Drug therapy is dependent on pharmacokinetics and pharmacodynamics. Pharmacokinetics entails the study of drug assimilation, circulation, metabolism, and excretion. Clinical pharmacokinetics entails the use of pharmacokinetics principles in the safe administration of medicine in an individual patient. Pharmacodynamics is the analysis of biochemical and physiological ramification of drugs in the body.

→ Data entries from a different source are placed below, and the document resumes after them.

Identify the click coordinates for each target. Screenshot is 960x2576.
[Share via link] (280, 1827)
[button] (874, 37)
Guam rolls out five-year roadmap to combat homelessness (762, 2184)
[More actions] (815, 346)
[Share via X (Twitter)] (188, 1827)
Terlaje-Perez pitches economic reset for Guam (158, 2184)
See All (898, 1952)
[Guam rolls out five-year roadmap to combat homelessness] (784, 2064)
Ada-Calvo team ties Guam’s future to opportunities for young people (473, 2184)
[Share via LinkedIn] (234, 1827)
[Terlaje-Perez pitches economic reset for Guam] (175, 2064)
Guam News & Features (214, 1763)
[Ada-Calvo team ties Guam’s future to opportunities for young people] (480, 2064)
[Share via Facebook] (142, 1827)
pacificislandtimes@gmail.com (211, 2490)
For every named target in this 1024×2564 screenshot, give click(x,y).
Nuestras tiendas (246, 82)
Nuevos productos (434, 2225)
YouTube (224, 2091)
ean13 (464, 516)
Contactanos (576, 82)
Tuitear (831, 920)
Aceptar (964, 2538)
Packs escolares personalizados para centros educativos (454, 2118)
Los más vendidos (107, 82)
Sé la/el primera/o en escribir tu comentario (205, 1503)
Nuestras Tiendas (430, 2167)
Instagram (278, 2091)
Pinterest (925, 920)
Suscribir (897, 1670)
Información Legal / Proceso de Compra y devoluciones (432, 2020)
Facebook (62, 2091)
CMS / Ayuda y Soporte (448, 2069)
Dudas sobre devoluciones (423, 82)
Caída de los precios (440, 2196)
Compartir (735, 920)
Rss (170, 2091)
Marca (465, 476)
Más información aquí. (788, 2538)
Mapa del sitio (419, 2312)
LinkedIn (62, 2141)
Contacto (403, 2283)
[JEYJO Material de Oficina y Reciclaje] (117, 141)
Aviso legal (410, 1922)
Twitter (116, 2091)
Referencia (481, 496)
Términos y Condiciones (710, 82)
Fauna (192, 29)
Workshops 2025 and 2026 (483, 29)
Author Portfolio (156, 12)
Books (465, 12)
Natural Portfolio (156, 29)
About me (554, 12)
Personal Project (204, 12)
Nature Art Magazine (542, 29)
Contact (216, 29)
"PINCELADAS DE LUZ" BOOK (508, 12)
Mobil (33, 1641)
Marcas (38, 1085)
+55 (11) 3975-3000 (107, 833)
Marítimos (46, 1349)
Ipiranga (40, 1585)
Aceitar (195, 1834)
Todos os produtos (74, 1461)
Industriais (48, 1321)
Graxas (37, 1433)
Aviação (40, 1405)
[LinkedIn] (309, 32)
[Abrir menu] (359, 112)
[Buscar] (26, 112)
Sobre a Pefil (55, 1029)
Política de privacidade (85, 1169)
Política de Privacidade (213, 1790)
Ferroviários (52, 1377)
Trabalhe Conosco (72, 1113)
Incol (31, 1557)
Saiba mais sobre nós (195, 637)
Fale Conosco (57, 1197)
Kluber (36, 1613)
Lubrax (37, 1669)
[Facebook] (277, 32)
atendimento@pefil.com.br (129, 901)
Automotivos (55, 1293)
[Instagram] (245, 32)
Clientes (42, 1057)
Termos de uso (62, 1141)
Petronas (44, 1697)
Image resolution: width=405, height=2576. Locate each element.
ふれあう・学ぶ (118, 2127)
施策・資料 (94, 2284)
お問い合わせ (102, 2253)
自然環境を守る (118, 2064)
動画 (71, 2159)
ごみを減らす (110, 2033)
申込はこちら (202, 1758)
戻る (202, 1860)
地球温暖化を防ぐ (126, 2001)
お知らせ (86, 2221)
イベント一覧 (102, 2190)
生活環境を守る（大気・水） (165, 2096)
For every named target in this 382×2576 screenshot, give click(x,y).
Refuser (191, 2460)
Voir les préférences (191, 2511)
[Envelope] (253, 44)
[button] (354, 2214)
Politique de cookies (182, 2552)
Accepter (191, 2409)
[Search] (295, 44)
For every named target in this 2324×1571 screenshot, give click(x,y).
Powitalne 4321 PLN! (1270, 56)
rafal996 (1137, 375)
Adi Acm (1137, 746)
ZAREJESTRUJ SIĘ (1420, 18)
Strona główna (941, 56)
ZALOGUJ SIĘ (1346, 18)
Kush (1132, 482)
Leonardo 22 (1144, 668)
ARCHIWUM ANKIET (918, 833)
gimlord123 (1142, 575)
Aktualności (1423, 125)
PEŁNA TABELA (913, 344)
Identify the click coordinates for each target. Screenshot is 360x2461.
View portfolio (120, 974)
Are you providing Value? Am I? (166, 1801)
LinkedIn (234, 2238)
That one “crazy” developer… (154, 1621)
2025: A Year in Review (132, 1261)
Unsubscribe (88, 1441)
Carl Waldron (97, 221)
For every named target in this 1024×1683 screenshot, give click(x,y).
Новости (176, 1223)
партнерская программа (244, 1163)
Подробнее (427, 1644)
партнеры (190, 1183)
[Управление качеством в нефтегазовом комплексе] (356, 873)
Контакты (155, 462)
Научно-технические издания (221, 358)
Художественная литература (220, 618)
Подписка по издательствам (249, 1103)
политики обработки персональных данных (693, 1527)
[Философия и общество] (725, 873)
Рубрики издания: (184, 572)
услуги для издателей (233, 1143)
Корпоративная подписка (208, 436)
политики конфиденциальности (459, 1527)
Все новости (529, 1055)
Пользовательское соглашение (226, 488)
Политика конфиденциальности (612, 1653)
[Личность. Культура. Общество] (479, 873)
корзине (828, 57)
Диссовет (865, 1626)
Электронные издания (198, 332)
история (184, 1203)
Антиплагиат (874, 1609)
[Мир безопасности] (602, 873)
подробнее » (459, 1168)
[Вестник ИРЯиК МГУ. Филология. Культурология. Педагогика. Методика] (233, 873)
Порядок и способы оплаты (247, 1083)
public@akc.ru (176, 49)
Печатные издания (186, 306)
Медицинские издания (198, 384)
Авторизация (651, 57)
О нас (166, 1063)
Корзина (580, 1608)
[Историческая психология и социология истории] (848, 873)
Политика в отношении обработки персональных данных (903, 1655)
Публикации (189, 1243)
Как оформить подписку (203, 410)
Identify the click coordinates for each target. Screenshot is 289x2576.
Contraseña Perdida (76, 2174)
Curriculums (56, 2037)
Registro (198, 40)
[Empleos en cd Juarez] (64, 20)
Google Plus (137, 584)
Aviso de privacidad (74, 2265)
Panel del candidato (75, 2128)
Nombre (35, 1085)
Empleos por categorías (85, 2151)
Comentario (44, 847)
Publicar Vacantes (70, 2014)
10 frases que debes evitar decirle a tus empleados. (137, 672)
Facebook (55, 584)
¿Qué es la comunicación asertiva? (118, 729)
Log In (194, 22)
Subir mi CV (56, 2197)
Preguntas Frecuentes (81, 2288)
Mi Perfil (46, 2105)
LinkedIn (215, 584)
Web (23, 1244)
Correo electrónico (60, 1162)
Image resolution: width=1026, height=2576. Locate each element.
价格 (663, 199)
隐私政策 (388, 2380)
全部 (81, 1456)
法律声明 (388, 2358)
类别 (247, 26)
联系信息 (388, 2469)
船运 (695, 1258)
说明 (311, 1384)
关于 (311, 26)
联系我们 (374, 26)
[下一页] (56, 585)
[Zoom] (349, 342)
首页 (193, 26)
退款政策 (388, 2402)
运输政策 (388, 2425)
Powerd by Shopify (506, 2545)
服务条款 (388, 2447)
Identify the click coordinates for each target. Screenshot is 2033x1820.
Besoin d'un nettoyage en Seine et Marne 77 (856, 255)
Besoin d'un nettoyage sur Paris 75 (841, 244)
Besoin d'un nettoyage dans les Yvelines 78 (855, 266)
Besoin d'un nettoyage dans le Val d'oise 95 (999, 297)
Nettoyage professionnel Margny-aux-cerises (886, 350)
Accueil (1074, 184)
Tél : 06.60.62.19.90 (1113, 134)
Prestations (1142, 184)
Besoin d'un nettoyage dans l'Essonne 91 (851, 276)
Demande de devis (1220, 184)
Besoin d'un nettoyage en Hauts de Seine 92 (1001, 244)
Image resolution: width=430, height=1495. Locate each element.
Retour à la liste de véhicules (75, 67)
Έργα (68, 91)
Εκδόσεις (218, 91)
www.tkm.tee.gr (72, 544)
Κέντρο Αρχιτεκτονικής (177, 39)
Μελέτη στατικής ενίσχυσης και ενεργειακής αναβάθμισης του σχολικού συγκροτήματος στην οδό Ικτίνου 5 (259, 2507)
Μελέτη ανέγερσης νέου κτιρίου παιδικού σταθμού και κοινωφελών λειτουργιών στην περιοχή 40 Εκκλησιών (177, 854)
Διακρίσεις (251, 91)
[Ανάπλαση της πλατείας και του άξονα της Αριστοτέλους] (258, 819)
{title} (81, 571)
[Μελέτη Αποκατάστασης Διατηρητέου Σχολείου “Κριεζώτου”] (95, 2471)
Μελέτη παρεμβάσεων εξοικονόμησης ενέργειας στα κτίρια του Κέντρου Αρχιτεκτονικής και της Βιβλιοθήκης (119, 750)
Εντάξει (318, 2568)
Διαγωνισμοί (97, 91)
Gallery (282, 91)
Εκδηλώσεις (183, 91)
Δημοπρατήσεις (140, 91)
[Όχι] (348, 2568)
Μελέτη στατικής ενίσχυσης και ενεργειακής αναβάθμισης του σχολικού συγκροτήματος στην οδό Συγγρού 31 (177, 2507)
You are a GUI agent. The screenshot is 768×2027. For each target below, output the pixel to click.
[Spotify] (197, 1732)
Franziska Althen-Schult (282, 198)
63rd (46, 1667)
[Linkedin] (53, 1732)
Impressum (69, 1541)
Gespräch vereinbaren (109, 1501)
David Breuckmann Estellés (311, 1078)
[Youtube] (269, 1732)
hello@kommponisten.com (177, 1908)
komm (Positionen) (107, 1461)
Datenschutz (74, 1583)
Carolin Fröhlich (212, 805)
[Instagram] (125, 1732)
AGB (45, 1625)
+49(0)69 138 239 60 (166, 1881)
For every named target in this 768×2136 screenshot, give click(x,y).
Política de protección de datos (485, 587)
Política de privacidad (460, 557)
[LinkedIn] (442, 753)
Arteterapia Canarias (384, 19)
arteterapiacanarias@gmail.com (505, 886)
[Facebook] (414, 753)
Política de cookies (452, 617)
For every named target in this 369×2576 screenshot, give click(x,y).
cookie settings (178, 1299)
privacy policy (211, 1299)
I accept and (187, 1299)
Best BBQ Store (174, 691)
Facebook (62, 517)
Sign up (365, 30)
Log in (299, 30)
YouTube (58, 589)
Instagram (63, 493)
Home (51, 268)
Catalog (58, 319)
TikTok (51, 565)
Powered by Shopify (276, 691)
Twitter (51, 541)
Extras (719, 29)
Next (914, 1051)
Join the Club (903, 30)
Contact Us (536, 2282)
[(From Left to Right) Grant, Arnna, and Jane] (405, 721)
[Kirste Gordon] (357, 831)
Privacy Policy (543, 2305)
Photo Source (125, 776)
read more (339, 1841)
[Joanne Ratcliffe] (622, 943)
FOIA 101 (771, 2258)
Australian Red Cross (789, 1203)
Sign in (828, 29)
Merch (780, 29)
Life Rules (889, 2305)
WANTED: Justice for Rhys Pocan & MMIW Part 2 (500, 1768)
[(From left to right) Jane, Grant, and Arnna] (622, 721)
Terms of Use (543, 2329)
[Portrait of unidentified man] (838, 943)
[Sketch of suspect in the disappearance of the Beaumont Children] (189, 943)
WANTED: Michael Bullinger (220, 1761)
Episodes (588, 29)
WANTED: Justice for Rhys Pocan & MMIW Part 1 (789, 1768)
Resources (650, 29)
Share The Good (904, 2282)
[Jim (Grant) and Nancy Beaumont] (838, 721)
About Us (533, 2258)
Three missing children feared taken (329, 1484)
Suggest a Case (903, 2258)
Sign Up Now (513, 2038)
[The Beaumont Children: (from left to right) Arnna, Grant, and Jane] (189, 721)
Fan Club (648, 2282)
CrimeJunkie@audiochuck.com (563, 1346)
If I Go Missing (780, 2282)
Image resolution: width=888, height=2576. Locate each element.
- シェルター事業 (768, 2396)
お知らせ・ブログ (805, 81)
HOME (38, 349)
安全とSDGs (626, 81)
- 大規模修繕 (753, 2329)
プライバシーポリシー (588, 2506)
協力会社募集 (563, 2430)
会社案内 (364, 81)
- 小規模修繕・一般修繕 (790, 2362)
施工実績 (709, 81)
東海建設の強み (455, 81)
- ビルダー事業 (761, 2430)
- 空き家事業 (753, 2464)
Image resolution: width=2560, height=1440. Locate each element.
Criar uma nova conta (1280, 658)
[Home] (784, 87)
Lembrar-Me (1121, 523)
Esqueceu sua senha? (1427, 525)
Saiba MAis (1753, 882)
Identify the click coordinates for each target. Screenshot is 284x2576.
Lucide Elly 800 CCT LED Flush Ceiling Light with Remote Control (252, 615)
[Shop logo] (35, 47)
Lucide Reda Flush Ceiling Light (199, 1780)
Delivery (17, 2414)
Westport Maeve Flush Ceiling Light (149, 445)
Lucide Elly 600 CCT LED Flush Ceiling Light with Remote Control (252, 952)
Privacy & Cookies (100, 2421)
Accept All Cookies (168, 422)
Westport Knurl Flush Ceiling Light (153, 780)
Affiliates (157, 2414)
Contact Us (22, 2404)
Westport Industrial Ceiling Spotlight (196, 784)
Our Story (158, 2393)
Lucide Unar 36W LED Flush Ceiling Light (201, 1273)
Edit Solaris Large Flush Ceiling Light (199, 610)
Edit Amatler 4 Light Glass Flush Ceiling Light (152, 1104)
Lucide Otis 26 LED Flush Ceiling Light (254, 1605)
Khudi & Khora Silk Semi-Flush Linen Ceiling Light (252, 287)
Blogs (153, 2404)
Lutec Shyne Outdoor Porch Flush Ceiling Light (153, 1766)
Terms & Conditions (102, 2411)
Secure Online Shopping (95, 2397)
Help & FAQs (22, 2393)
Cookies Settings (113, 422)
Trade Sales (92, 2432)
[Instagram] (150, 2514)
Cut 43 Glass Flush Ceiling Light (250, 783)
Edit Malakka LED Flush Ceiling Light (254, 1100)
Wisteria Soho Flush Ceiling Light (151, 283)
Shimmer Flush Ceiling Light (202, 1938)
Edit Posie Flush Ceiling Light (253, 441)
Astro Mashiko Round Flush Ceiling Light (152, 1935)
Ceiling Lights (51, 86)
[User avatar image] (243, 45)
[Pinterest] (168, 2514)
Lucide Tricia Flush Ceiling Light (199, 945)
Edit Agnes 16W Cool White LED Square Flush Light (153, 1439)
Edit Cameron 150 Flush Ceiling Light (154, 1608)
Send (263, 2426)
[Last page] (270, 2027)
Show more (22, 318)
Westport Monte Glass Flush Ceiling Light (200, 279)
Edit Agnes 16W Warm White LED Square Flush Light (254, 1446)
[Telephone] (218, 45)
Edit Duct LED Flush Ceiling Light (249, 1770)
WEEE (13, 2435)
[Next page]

Although the two disciplines are distinct, there is a relationship between pharmacokinetics and pharmacodynamics. The interplay between the dose given and the subsequent drug concentration at the site of action leads to a pharmacodynamic response. Therefore, pharmacodynamics illustrates the interplay between drug concentration and the desirable or undesirable clinical effects of medicine.
Pharmacokinetics establishes the concentration of medicine in the organism that is available to have the appropriate effect. A drug must enter the body and be absorbed into the organism’s blood to produce a positive or negative result. While in the blood, the medicine is distributed at a receptor and is subsequently taken to the liver, where it is metabolized into substances easily excreted in form of urine or feces.
It is noteworthy that medicines produce clinical effects by inhibiting or imitating biochemical processes. Therefore, drug efficacy is as a result of successful protein target, ion channel, or receptor interactions. Evidently, the link between the two disciplines becomes clear when examining the therapeutic efficacy, toxicity, and adverse reactions.